Reaching 400ppm, a sobering milestone

Wednesday, May 1, 2013

 

In the next few days, a significant milestone will be reached: global greenhouse gas concentrations will surpass 400 parts per million (ppm) in the atmosphere. Already, at stations in the Arctic, the canary in the proverbial coalmine of climate change, readings above 400 are being recorded. What does this mean? Registering at 280ppm prior to the Industrial Revolution, this considerable change in atmospheric composition is set to thwart two decades of scientific calls to curb ‘dangerous anthropogenic climate change’. IPCC scientists have agreed that a 2C warming over the next century represents a ‘dangerous threshold’. It has been stated that this threshold cannot be surpassed if, globally, we think it is important for ecosystems to adapt naturally to climate change, for food production not to be threatened and for economic development to proceed in a sustainable manner. As temperatures increase so do non-linear responses that increase variability in the climate system. To prevent dangerous climate change, global atmospheric concentrations are to be curbed to 450ppm by 2100. Yet today’s recorded atmospheric concentrations are illustrating that we are on a precedent-setting emissions trajectory, likely to reach 450ppm – dangerous climate change - in the next couple of decades and concentrations of 550ppm or higher by 2100. Put in perspective, atmospheric concentrations have not been this high since probably the Pliocene epoch between 3.3 And 5 million years ago.

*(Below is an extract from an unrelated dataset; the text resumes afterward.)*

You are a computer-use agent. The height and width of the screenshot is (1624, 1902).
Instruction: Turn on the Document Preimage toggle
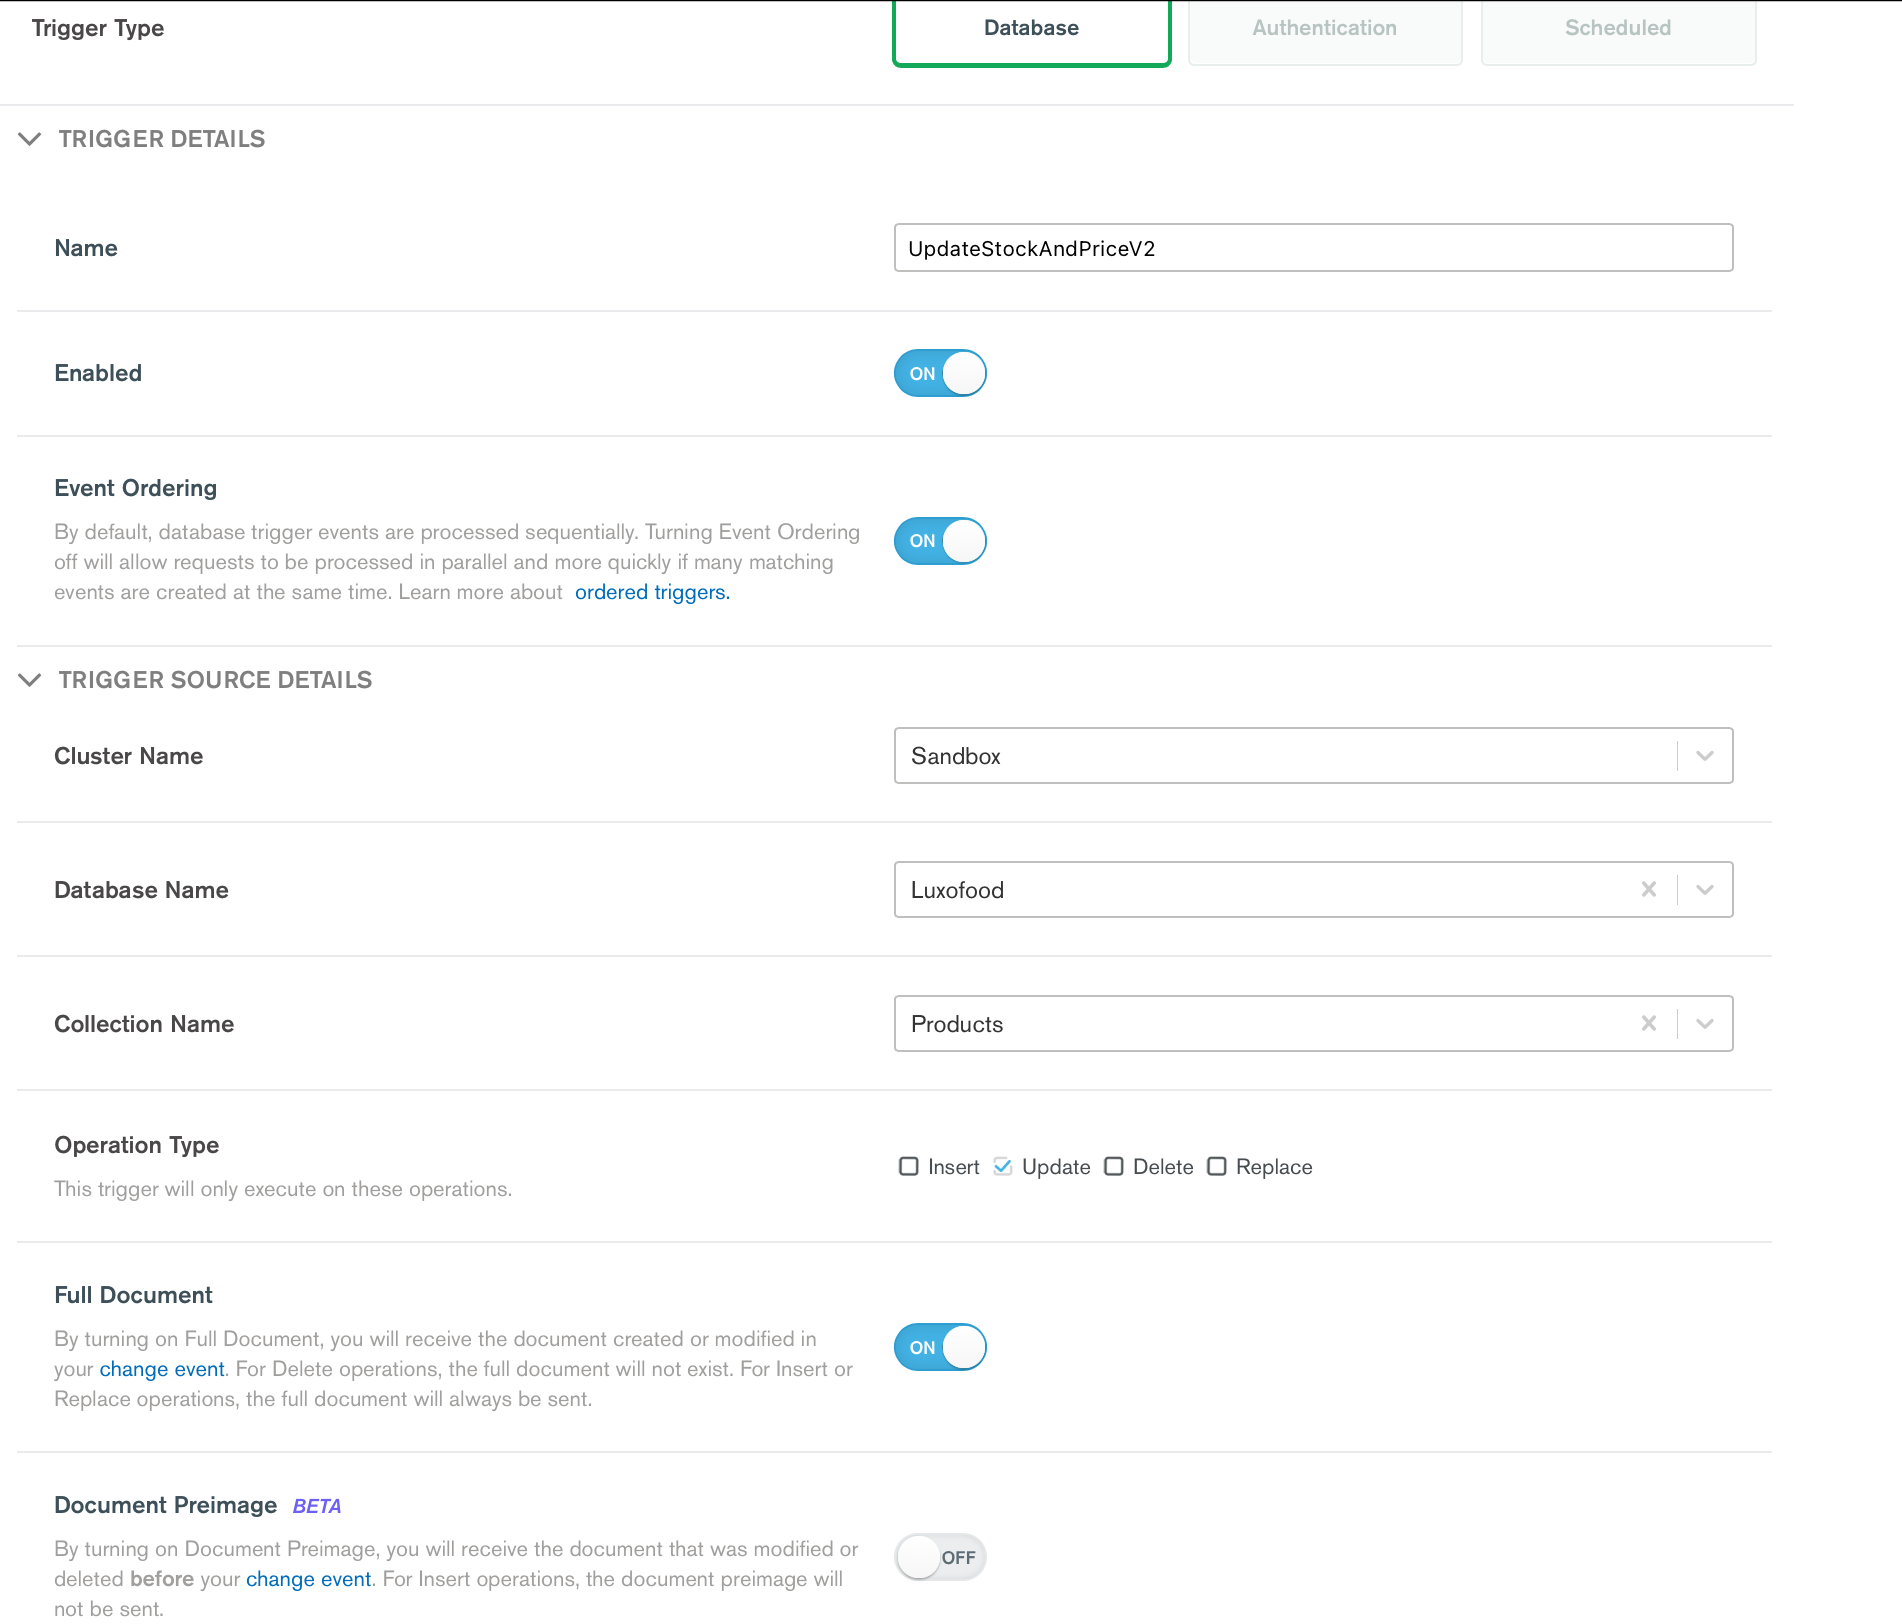tap(940, 1557)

This suggests that unless radical changes are made in the next few years, humans will be crafting a radically different future for our children and grandchildren.

 

Scientists have argued that there is a lag effect in the climate system. This suggests that atmospheric changes occurring now are likely to be felt, through warming, and other impacts decades into the future. In other words, our actions now are currently leaving a very different future for our grandchildren. Oceanographer and carbon cycle researcher, Tim Leuker from Scripps CO2 Group states this clearly:

"The 400ppm threshold is a sobering milestone, and should serve as a wake up call for all of us to support clean energy technology and reduce emissions of greenhouse gases, before it's too late for our children and grandchildren.